Almost constant bump function

Question

I ran into the following situation and it turned out to be more subtle than it looked.

I have a complete Riemannian manifold $M$ and my objective is to construct a sequence of functions $f:M \to [0,1]$ which have compact support, $L^2$ norm bounded away from zero, but all third derivatives converge uniformly to zero.

Trivial case: if the manifold is compact I can take the constant function $1$.

If the manifold is $\mathbb{R}$ I take a smooth bump function $f:\mathbb{R} \to [0,1]$ and then rescale it to $f_\lambda(x) = f(\lambda x)$. The third derivatives are $f_\lambda'''(x) = \lambda^3 f'''(\lambda x)$ and for the $L^2$ norm you get: $$|f_\lambda|^2 = \int f(\lambda x)^2 \mathrm{d} x = \frac{1}{\lambda}\int f(y)^2 \mathrm{d} y = \frac{1}{\lambda}|f|^2$$

So that if $\lambda \to 0$ I get what I want.

The same idea works for $\mathbb{R}^k$.

Can this be done on any complete Riemannian manifold $M$?
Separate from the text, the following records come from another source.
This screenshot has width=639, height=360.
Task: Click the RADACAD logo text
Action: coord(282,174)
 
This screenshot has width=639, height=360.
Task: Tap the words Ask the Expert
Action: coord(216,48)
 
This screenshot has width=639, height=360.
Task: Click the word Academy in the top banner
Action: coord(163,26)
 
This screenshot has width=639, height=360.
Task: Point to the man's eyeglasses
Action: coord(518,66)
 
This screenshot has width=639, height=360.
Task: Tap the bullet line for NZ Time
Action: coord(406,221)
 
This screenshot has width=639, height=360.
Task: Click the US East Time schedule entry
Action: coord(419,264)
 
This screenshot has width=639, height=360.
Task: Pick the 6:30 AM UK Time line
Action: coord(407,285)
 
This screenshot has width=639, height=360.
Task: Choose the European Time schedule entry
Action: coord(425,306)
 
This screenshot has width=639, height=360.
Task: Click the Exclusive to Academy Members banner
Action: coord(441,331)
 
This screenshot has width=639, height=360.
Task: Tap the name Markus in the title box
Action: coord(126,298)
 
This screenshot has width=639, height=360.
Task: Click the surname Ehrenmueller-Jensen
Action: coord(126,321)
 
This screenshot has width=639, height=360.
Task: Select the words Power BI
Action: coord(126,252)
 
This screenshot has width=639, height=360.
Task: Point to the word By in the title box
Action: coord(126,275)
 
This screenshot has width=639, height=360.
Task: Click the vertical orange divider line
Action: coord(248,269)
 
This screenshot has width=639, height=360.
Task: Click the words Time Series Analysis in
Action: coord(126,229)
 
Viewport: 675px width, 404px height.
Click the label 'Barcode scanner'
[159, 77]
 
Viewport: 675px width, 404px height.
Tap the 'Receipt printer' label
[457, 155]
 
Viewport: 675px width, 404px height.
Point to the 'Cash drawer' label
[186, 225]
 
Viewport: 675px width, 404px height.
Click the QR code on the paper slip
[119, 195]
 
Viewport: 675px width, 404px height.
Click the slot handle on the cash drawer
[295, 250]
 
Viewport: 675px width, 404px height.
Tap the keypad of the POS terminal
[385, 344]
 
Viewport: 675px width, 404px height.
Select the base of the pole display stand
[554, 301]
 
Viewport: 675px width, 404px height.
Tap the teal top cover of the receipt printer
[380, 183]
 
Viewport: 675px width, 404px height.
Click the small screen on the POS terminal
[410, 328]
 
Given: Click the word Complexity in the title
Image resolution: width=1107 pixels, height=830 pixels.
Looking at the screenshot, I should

Idea: Embed the manifold isometrically in $\mathbb{R}^k$ using Nash's theorem and use the restriction of a sequence of functions constructed for $\mathbb{R}^k$.
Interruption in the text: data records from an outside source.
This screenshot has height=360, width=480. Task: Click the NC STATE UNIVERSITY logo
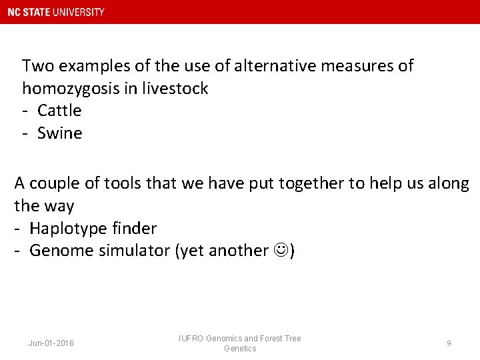tap(56, 12)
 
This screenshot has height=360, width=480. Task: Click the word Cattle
tap(59, 110)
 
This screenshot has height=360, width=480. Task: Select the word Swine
tap(59, 133)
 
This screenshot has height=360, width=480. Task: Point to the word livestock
tap(175, 88)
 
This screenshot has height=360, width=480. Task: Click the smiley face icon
tap(280, 251)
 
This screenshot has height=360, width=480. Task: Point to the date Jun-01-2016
tap(51, 343)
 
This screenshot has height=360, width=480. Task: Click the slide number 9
tap(449, 343)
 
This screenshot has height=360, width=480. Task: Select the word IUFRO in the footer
tap(191, 339)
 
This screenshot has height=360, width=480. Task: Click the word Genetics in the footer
tap(240, 349)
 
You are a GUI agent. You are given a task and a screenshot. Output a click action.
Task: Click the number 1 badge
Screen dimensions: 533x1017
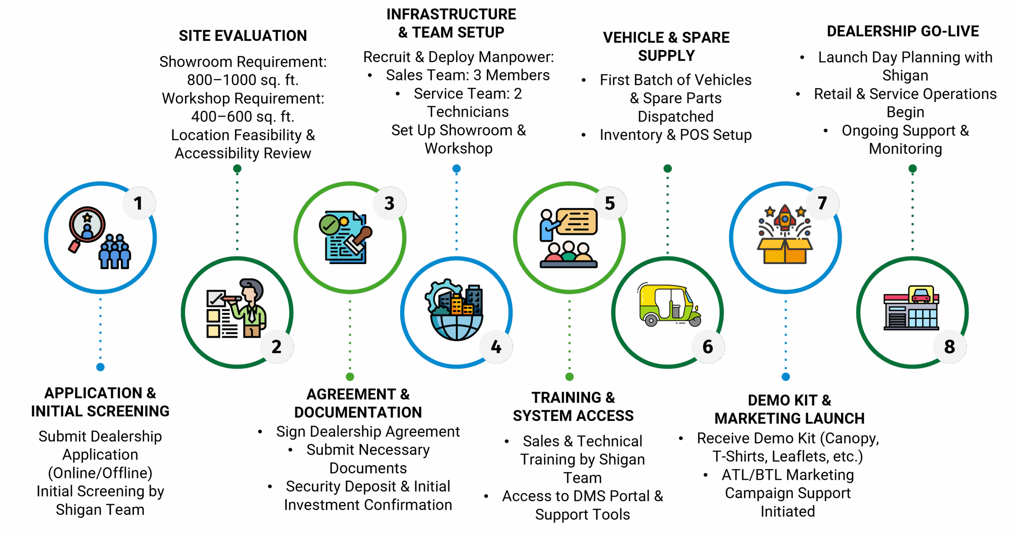click(x=138, y=203)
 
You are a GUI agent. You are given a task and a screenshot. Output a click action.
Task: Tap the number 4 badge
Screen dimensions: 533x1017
click(x=496, y=347)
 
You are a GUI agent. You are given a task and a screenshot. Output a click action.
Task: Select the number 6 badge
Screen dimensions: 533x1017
click(x=708, y=347)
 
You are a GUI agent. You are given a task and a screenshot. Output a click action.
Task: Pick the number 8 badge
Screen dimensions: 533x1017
click(x=949, y=347)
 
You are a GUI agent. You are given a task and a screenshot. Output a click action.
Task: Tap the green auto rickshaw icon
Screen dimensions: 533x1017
click(x=669, y=305)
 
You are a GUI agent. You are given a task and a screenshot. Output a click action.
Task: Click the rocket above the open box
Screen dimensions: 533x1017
click(x=785, y=218)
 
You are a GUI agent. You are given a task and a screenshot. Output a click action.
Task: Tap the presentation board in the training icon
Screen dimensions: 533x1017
click(x=577, y=222)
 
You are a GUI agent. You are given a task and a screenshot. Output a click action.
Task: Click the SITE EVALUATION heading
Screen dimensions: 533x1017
click(x=243, y=36)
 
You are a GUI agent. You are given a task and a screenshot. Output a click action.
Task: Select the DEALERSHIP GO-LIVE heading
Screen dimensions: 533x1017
click(x=903, y=31)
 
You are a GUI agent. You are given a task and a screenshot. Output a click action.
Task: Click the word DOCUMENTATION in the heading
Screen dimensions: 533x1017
click(x=358, y=412)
Problem: Maybe the embedding has very large (second and third order) derivatives. This can be a problem since $M$ is non-compact and the support of the sequence of functions has to grow. Also this seems too high-tech for the problem at hand.

Any suggestions?

Answer 1

Here is a counter-example.

Take a sequence of round 2-dimensional spheres $M_n$ of radii $r_n=n^{-1/2}$, $n=1,2,\dots$. Join them together into a long connected sum, namely connect each sphere to the next one by a tiny handle. Choose the points on the spheres where handles are attached carefully: on $M_n$, the two points (the connections with $M_{n-1}$ and $M_{n+1}$) should be not too close to each other and not too close to being diametrally opposite. (The distance half the diameter is just fine.)
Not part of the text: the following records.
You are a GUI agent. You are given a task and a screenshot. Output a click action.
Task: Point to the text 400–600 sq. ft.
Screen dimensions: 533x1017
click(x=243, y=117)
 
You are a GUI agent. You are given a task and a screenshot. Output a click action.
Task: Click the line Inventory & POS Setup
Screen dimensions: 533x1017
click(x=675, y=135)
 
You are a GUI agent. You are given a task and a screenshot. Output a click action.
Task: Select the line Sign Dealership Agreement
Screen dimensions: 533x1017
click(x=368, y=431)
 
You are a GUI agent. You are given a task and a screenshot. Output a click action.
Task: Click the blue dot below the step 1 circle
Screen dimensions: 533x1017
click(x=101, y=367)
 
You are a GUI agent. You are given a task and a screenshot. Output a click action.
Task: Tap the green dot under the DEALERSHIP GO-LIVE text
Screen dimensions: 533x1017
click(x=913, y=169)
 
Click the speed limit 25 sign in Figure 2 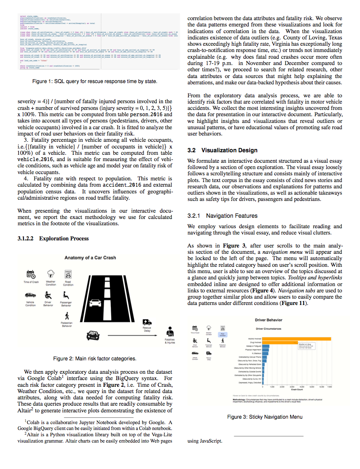[x=68, y=275]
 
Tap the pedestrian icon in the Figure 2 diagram [x=67, y=315]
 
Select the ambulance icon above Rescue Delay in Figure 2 [x=146, y=322]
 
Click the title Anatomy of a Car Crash [x=90, y=258]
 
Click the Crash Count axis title [x=297, y=389]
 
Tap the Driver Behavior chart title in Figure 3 [x=269, y=320]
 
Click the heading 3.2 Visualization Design [x=222, y=150]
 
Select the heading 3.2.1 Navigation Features [x=222, y=216]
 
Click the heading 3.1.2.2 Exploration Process [x=53, y=238]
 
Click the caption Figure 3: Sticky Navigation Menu [x=265, y=417]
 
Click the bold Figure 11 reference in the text [x=297, y=303]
Since $\sum r_n=\infty$, the resulting Riemannian manifold is complete. Since $\sum r_n^2=\infty$, its area is infinite. Now suppose that $f:M\to\mathbb R$ is a function with $|f'''|<\varepsilon$ along every geodesic. Observe that if $\gamma$ is a closed geodesic of length $\lambda$, then the difference between maximum and minimum of $f$ on $\gamma$ is at most $\varepsilon\lambda^3$. Our manifold has lots of short closed geodesics: any two points on neighboring spheres $M_n$ and $M_{n+1}$ can be connected by a chain of, say, at most 5 closed geodesics of length at most $10(r_n+r_{n+1})$. It follows that $|f(x)-f(y)|\le C \varepsilon r_n^3$ for all $x,y\in M_n\cup M_{n+1}$. Since the area is infinite, $f$ must go to 0 at infinity (to keep the $L^2$ norm bounded), therefore for $x\in M_n$ we have $$ |f(x)| \le \sum_{k=n}^\infty C\varepsilon r_k^3 \sim C\varepsilon n^{-1/2} . $$ Therefore $$ \int_M f^2 \le C\varepsilon^2 \sum r_n^2 n^{-1} =C\varepsilon^2 \sum n^{-2} . $$ The last series converges, thus $\|f\|_{L^2} \le C\varepsilon$ for some constant $C$.

Answer 2

My guess would be that the problem of curvature of the embedding is actually intrinsic to the problem. Heuristically, third (covariant?) derivatives of $f$ will be related to the curvature of $M$, and to globally bound $f'''$ you'll probably need to bound the curvature.

For example, if you assume that $M$ has bounded geometry (i.e. positive injectivity radius and Riemannian curvature and its derivatives bounded globally) then you should be able to make your idea work because the curvature of the embedding will be bounded. Maybe only bounded curvature (and its derivative) is needed.